Beryllium–copper reactivity in an ITER joining environment

Beryllium–copper reactivity was studied using test parameters being considered for use in the ITER reactor. In this application, beryllium–copper tiles are produced using a low-temperature copper–copper diffusion bonding technique. Beryllium is joined to copper by first plating the beryllium with copper followed by diffusion bonding the electrodeposited (ED) copper to a wrought copper alloy (CuNiBe) at 450°C, 1–3 h using a hot isostatic press (HIP). In this bonded assembly, beryllium is the armor material and the CuNiBe alloy is the heat sink material. Interface temperatures in service are not expected to exceed 350°C. For this study, an ED copper–beryllium interface was subjected to diffusion bonding temperatures and times to study the reaction products. Beryllium–copper assemblies were subjected to 350, 450 and 550°C for times up to 200 h. Both BeCu and Be2Cu intermetallic phases were detected using scanning electron microscopy and quantitative microprobe analysis. Growth rates were determined experimentally for each phase and activation energies for formation were calculated. The activation energies were 66 mol and 62 kJ mol−1 for the BeCu and Be2Cu, respectively. Tensile bars were produced from assemblies consisting of coated beryllium (both sides) sandwiched between two blocks of Hycon-3. Tensile tests were conducted to evaluate the influence of these intermetallics on the bond strength.

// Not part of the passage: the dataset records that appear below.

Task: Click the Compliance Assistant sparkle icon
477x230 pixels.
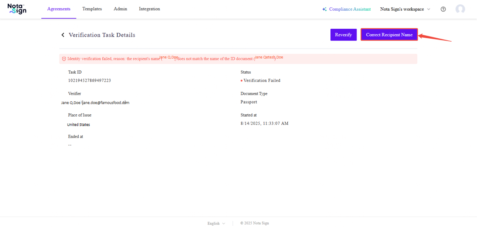Action: [324, 9]
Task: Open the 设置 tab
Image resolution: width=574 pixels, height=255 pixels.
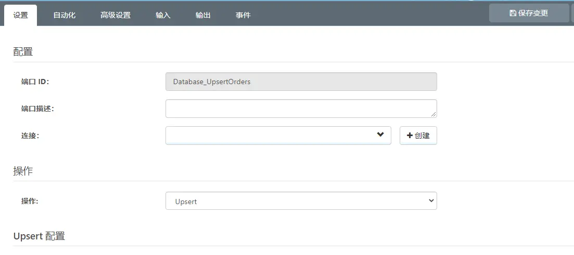Action: (x=21, y=15)
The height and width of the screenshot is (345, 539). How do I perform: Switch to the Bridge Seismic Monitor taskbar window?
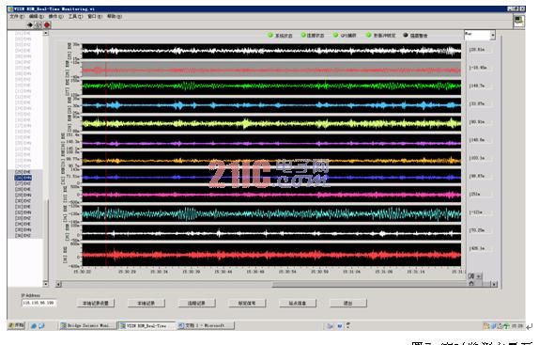tap(87, 325)

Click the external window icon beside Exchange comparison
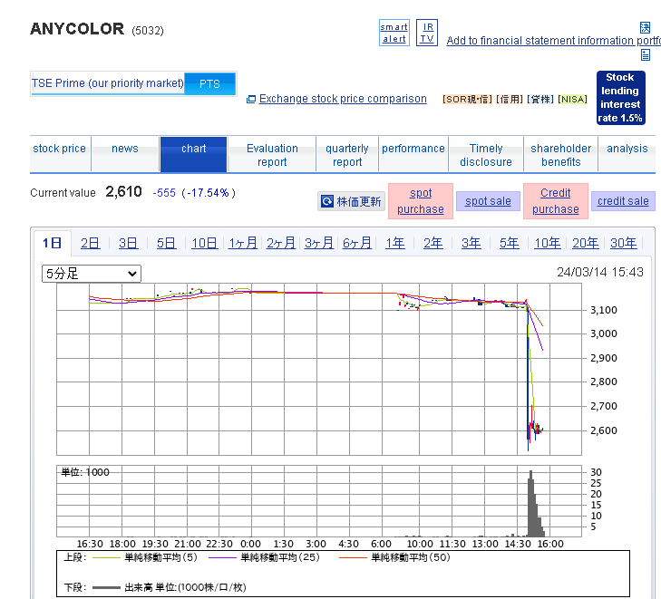click(251, 99)
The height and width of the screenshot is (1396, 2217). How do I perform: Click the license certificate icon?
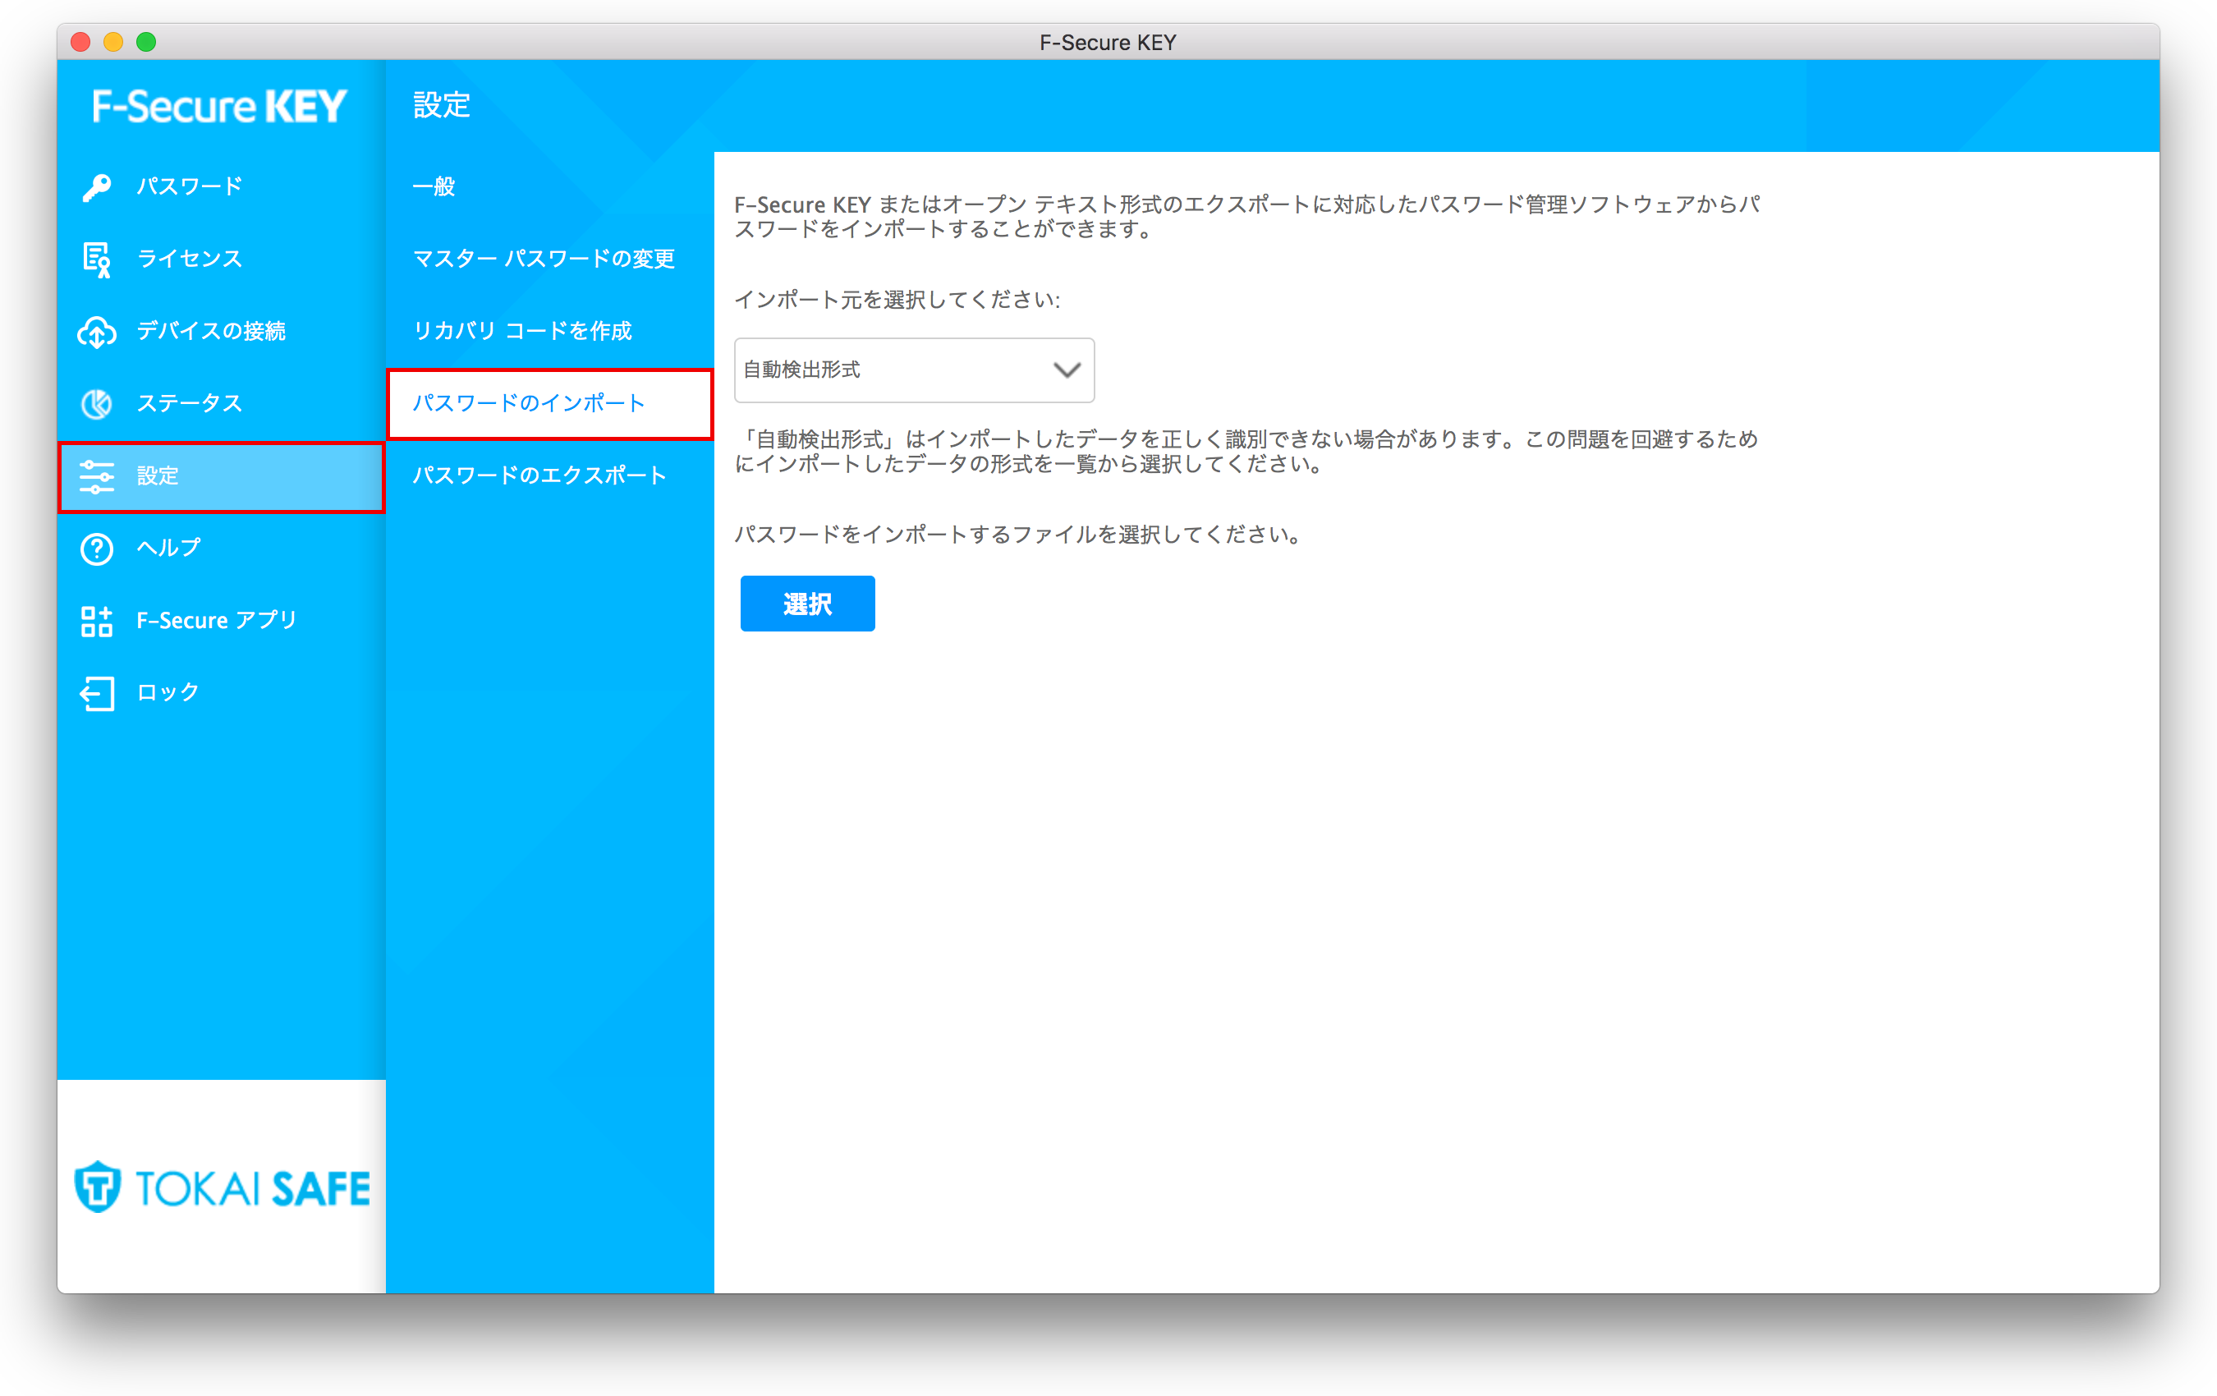tap(97, 259)
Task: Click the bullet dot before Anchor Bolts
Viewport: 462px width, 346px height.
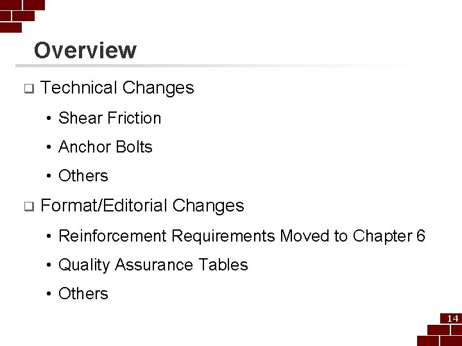Action: click(x=49, y=147)
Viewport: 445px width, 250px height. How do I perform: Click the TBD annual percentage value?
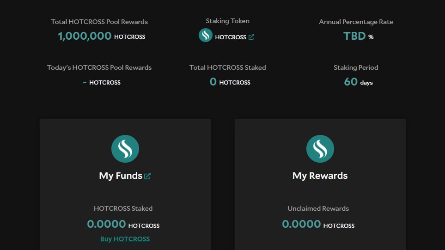[354, 36]
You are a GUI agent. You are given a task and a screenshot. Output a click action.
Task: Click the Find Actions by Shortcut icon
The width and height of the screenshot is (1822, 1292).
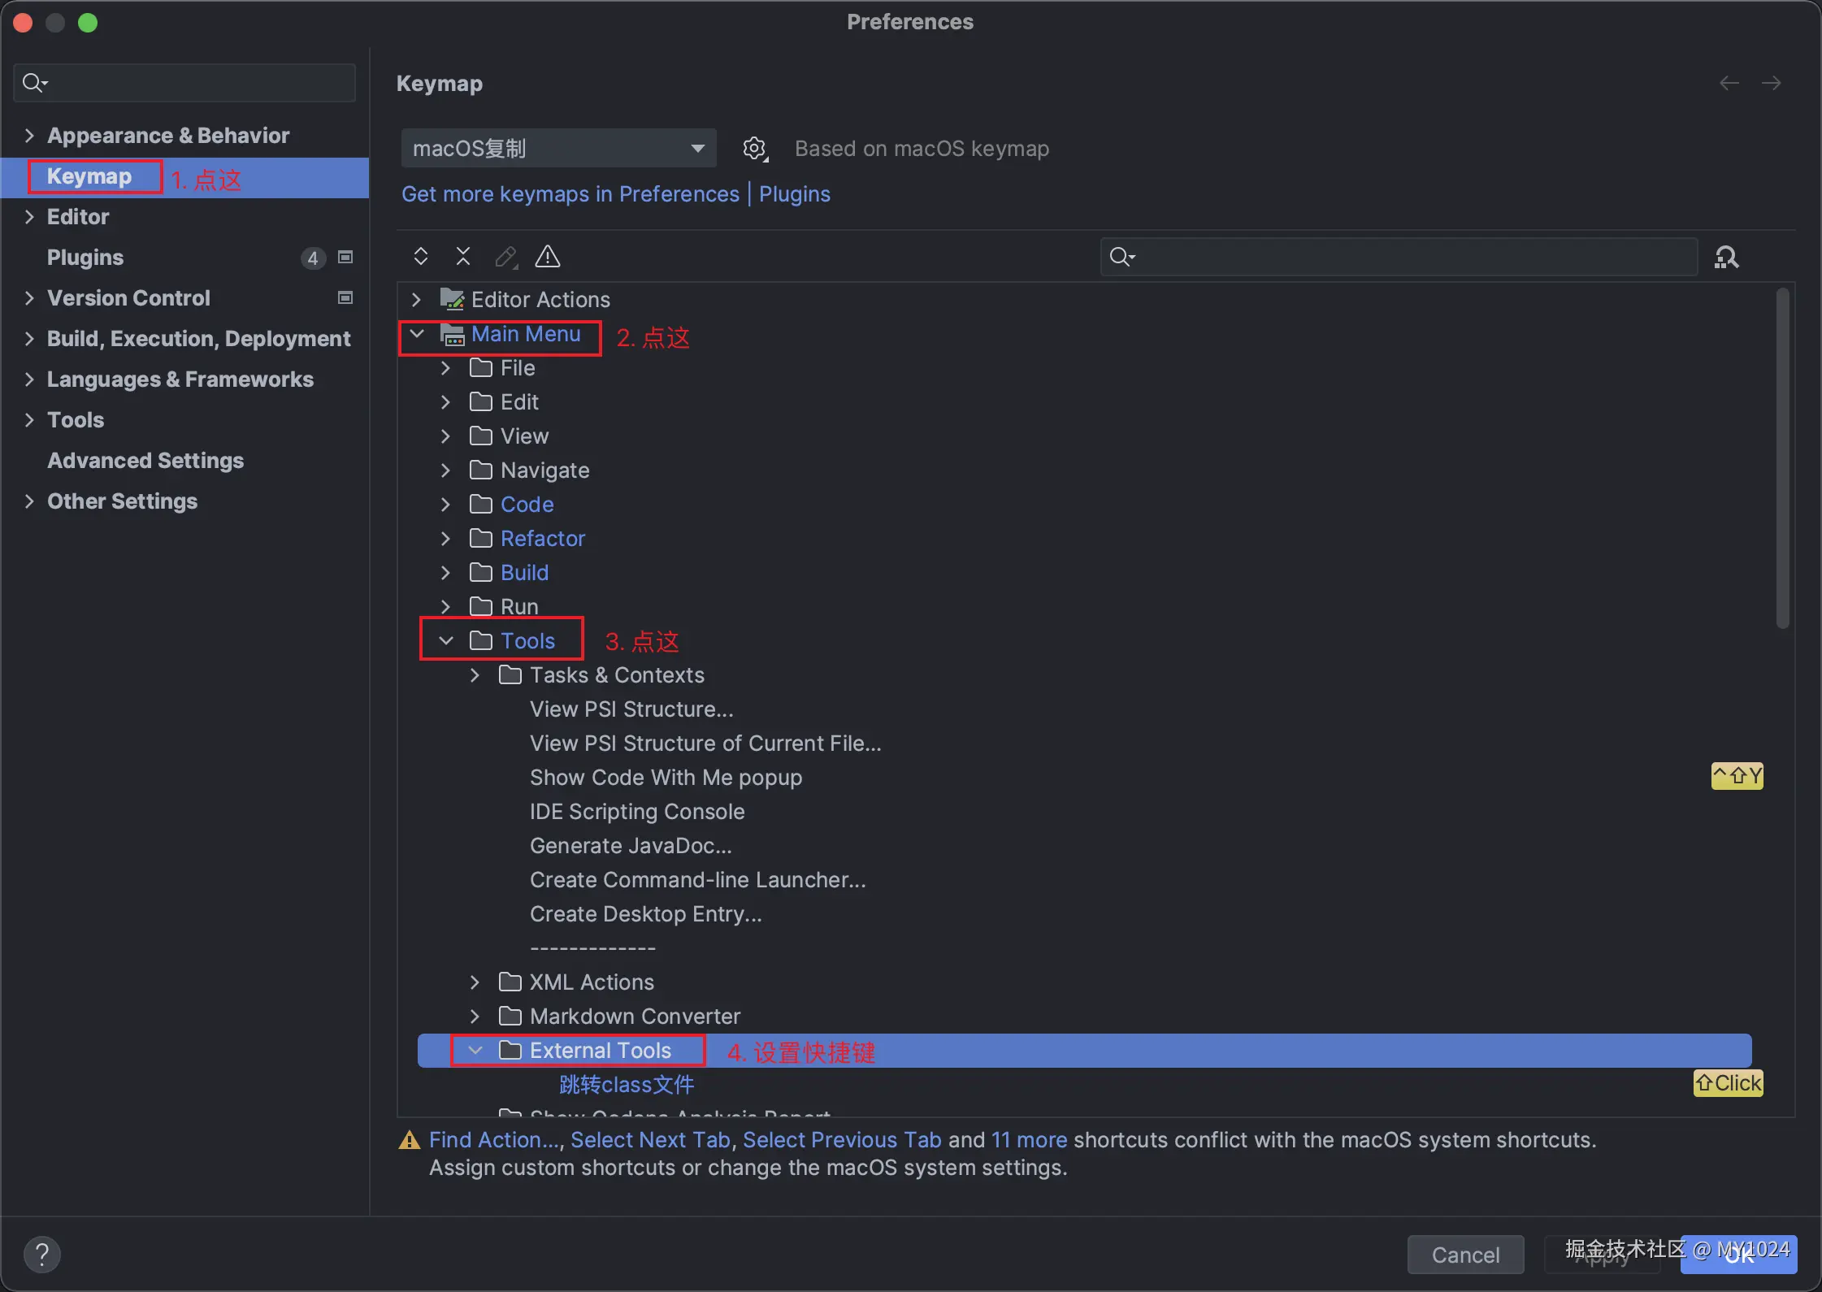coord(1726,258)
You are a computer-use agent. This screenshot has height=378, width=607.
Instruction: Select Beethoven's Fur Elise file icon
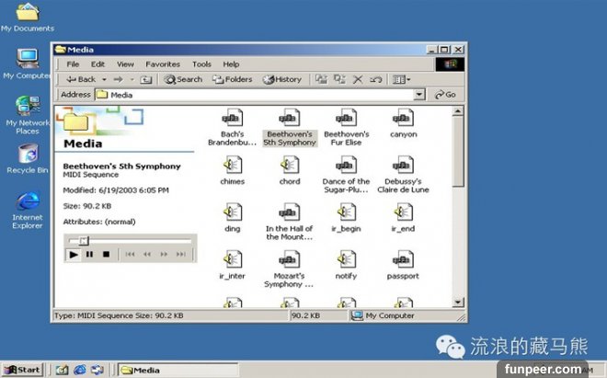(346, 118)
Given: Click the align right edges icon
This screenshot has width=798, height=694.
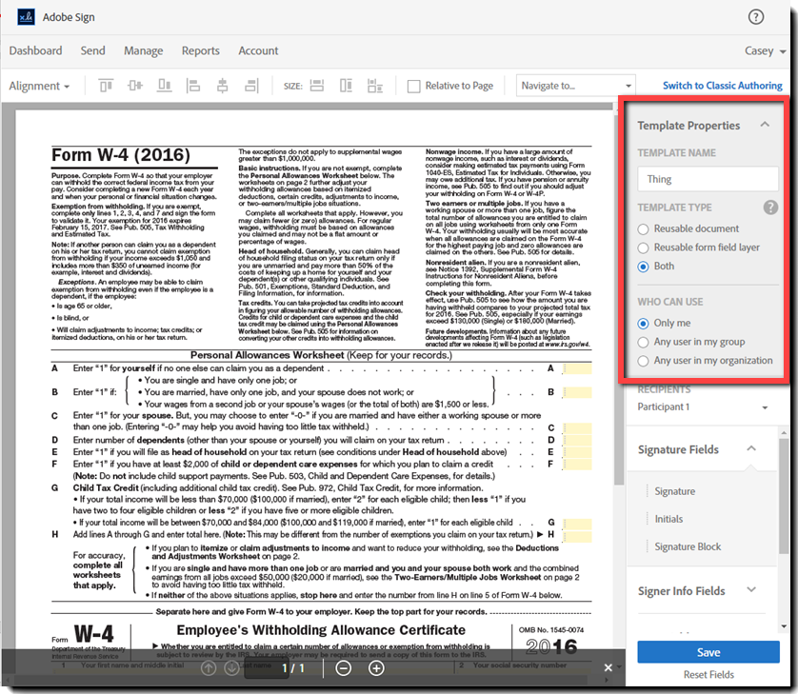Looking at the screenshot, I should tap(251, 86).
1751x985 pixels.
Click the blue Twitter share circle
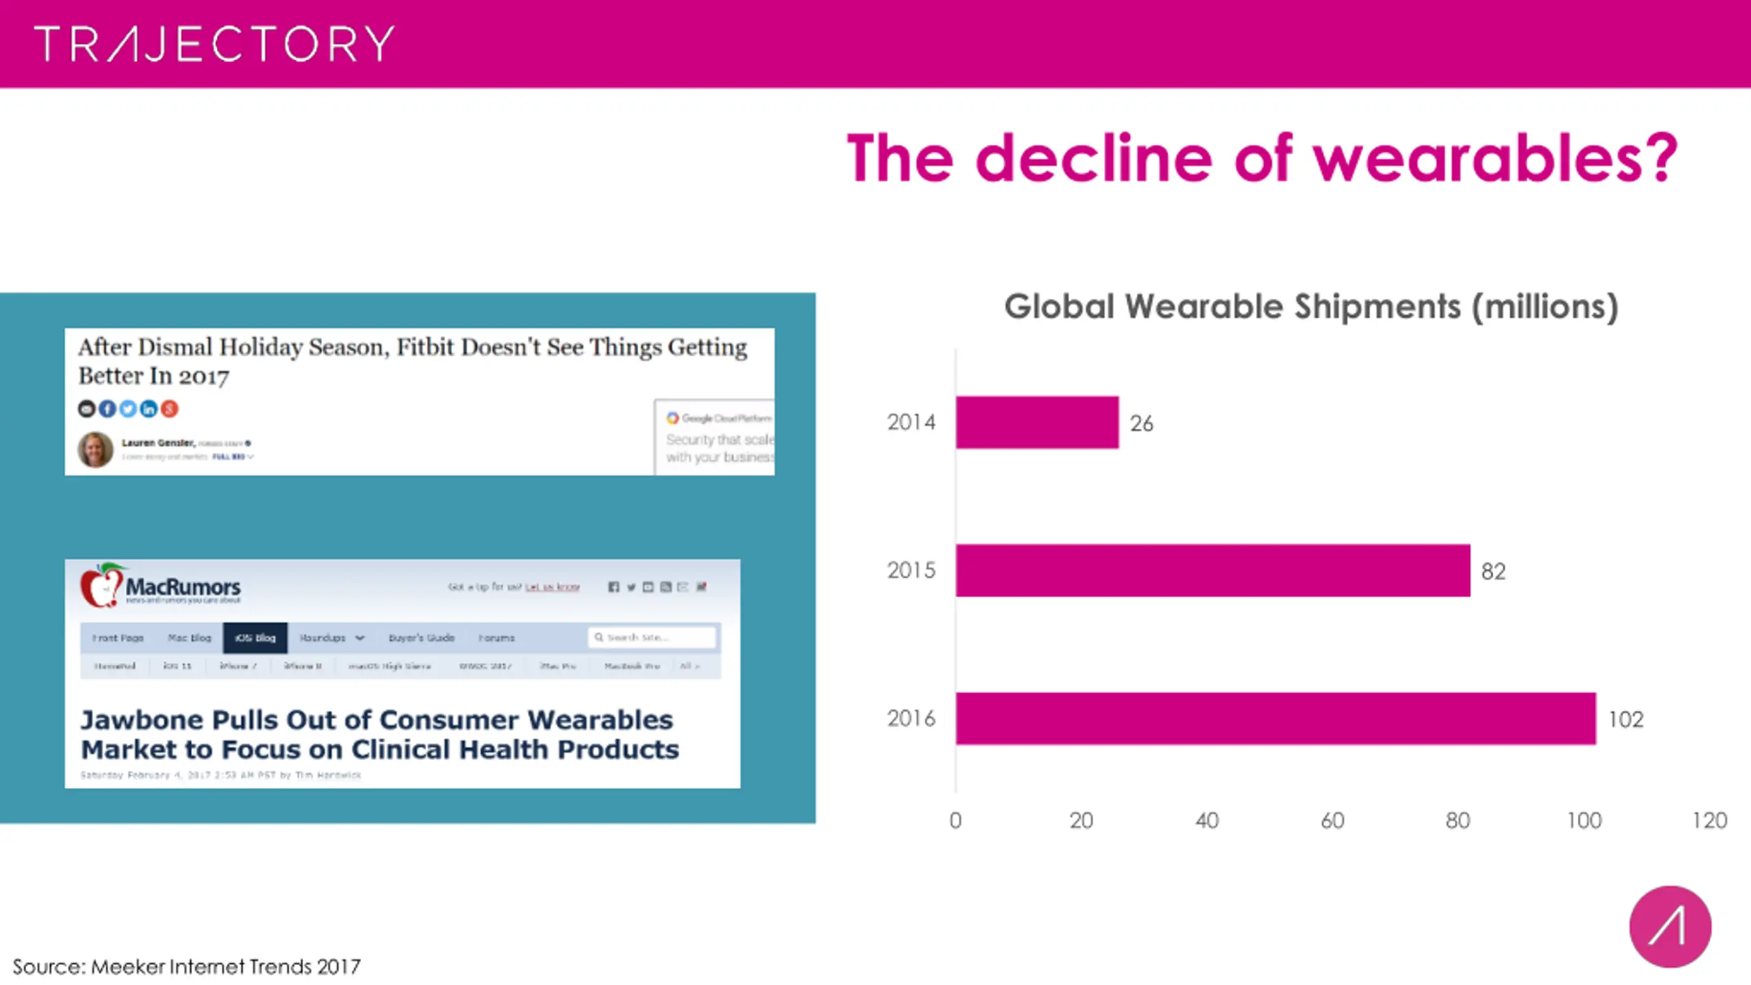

Failure occurred at the beryllium–copper interface at fracture strengths greater than 300 MPa for the room-temperature tests. At 300°C, the fracture strength was decreased significantly and, in contrast to the room-temperature tests, the fracture initiated in the copper–copper bond. The change in fracture initiation is attributed to a decrease in the residual stresses at the beryllium–copper interface at the higher temperatures and a decrease in the intrinsic fracture strength of the ED copper.